**Request 1:**
The audit committee text lists funds under Schedule A. Name each one.
**Request 2:**
Continue the audit committee policies text, picking up after its last sentence.

**Text extract:**

As adopted as of August 19, 2003, and amended as of June 7, 2004.

 

A-4


Schedule A

 

The UBS Funds

 

UBS Relationship Funds

 

SMA Relationship Trust

 

Fort Dearborn Income Securities, Inc.

 

A-5


Schedule B

 

POLICIES OF THE AUDIT COMMITTEE

REGARDING CONCERNS OR COMPLAINTS RELATING TO

ACCOUNTING, INTERNAL ACCOUNTING CONTROLS OR

AUDITING MATTERS OR OTHER MATTERS RELATING

TO THE OPERATIONS OF THE FUND

 

Introduction

 

The following policies are adopted by the Board of each fund (“Fund”) advised by UBS Global Asset Management (“UBS Global AM”) listed on Schedule A to the Fund’s Audit Committee Charter (“Charter”).

 

These policies shall constitute an amendment to, and a part of, the Charter and shall be designated as Schedule B to the Charter. These policies constitute the procedures to be established pursuant to Item 5 of the Charter; however, the Board has decided to extend the benefit of these policies to all Funds, not just those exchange-listed Funds that are required to establish such procedures pursuant to Section 301 of the Sarbanes-Oxley Act and Rule 303A of the New York Stock Exchange Inc. Listed Company Manual.

 

These policies establish (1) procedures for the receipt, retention and treatment of complaints received by the Fund (including Fund officers) regarding accounting, internal accounting controls or auditing matters or other matters relating to the operations of the Fund, (2) procedures for the confidential, anonymous submission of concerns regarding questionable accounting or auditing matters by employees of the investment adviser (and sub-advisor, if applicable), administrator (and sub-administrator, if applicable), principal underwriter (if any), or any other provider of accounting related services for the Fund (each a “Service Provider”) and (3) protections for such persons bringing complaints or concerns to the attention of the Board’s Audit Committee (the “Committee”).

**Data provided:**
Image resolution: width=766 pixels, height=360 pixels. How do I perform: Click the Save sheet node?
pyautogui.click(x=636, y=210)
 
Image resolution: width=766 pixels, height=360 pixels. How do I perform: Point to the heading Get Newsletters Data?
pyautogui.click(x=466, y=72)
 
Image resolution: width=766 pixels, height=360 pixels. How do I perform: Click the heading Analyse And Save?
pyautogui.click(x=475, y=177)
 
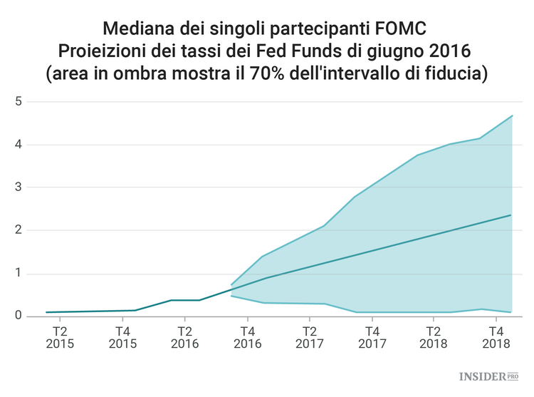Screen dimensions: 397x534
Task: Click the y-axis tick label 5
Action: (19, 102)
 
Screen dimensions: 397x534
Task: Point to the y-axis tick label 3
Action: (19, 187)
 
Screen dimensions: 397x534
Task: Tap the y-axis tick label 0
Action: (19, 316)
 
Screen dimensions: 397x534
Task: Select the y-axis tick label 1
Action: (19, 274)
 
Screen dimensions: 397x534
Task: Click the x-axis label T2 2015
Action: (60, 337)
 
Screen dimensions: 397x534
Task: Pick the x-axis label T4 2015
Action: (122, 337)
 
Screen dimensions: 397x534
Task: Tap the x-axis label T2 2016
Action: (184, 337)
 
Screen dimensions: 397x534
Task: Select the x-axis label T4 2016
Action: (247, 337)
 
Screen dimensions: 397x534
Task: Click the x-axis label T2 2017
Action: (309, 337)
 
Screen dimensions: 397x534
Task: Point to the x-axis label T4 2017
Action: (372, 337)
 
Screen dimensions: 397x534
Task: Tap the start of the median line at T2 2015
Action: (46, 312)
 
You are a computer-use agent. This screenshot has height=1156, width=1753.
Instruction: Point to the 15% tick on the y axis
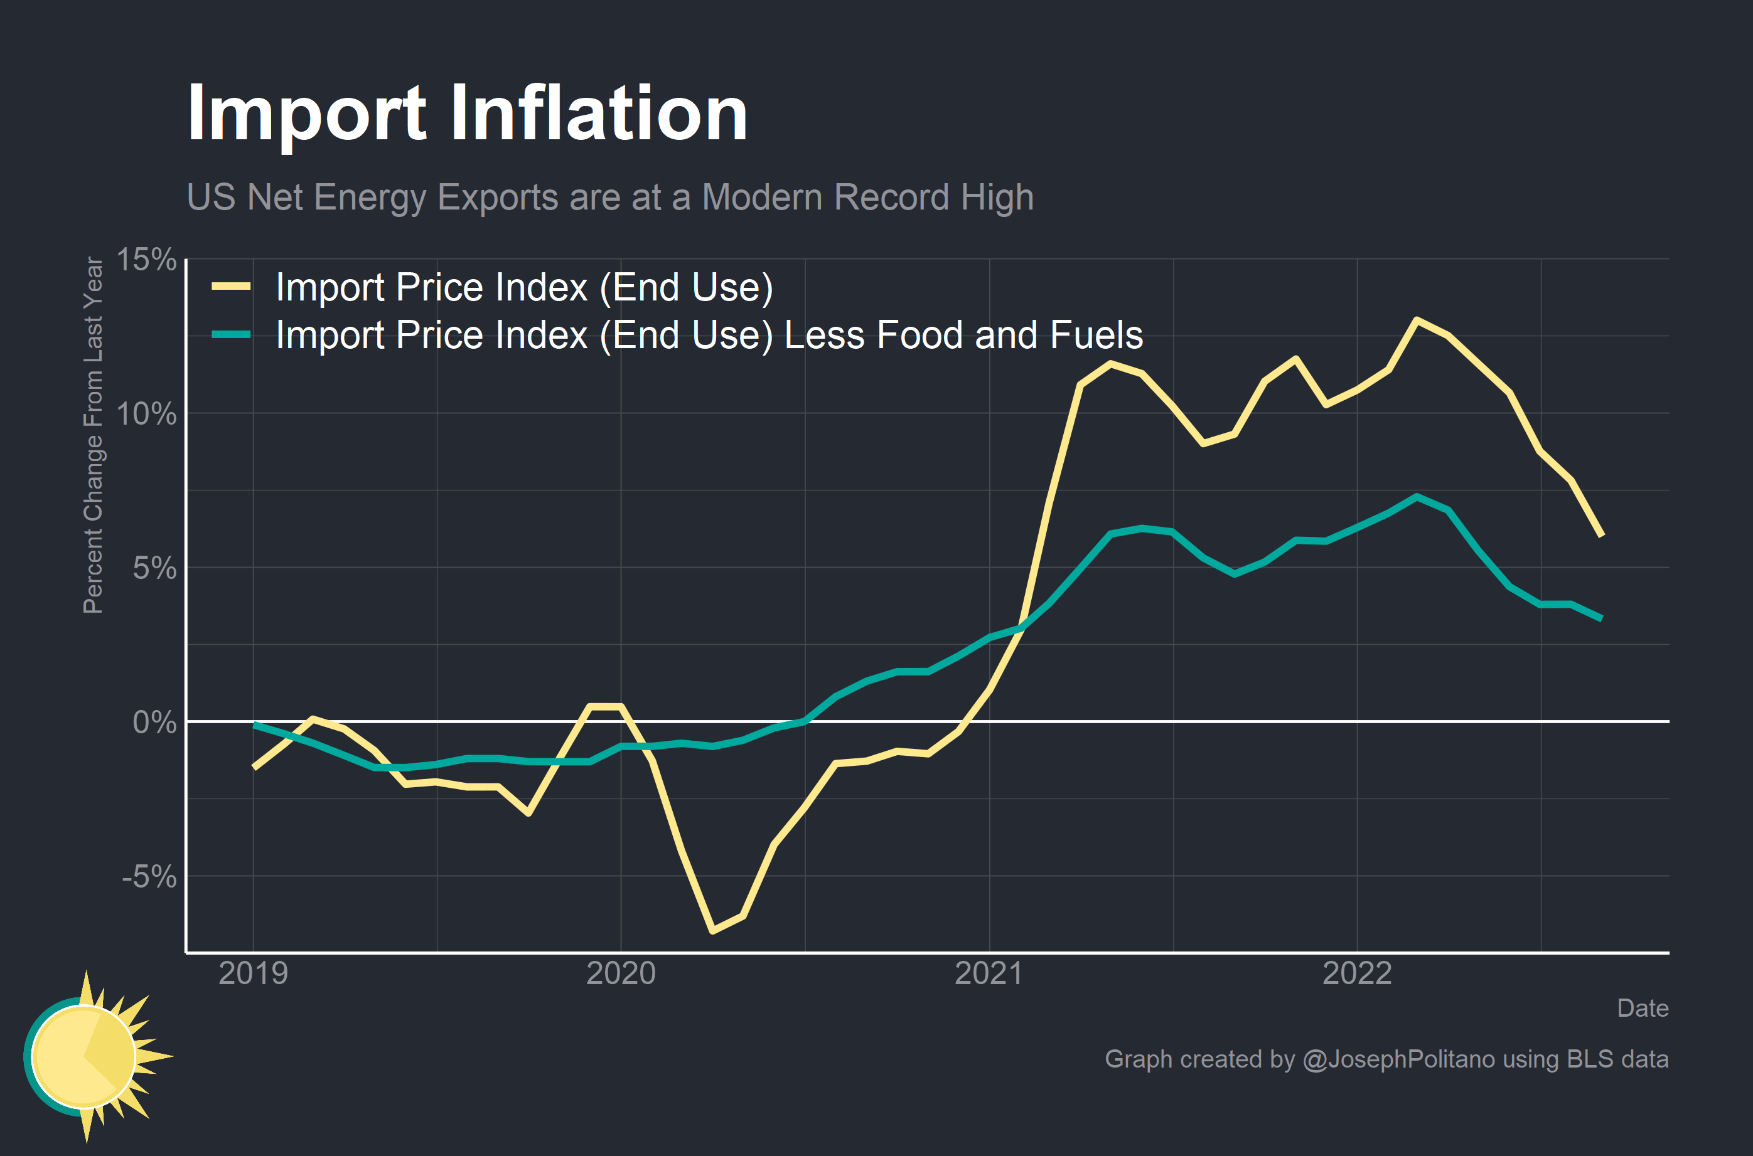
==
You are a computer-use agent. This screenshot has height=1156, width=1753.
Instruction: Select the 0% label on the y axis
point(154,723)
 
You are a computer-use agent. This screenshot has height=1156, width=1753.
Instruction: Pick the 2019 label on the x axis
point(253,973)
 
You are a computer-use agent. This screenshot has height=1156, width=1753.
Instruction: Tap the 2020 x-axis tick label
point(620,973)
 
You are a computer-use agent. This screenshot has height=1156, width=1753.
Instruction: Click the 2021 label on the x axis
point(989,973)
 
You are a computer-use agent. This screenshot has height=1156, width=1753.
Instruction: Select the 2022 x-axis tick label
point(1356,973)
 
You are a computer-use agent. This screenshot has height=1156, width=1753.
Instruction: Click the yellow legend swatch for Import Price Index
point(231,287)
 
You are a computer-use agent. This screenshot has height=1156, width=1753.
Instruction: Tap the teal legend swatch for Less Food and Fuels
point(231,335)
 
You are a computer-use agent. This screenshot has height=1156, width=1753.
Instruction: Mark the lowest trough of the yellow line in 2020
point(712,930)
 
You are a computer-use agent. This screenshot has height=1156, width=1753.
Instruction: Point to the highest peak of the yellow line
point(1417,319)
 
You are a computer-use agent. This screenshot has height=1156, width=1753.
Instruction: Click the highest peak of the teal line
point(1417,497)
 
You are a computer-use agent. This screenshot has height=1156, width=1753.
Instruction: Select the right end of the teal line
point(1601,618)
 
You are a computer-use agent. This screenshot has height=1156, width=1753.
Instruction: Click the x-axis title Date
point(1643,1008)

**Right answer 1:**
The UBS Funds
UBS Relationship Funds
SMA Relationship Trust
Fort Dearborn Income Securities, Inc.

**Right answer 2:**
 

Reporting

 

It is expected that all board members and officers, as well as employees of each Service Provider, will report promptly any concerns or complaints regarding accounting, internal accounting controls or auditing matters or other matters relating to the operations of the Fund. Employees of Service Providers (including Fund officers) should first consider exhausting any internal reporting mechanisms at their firm before directly contacting the Chairperson of the Committee (or in the event of a potential conflict involving such person, any other member of the Committee). If such a person does not receive a satisfactory response within a reasonable period of time, or if he or she believes that utilizing internal reporting mechanisms would be futile or otherwise undesirable, he or she should (1) in the case of Service Providers under the supervision of UBS Global AM (e.g., J.P. Morgan Chase or PFPC, Inc.), contact UBS Global AM via the “ethics hotline” and/or mailbox referenced below (unless such person believes that using such “ethics hotline” and/or mailbox would be futile or otherwise undesirable, in which case he or she should report concerns as directed in the remainder of this sentence); or (2) in the case of all other persons, contact the Chairperson of the Committee directly (or in the event of a potential conflict involving such person, any other member of the Committee).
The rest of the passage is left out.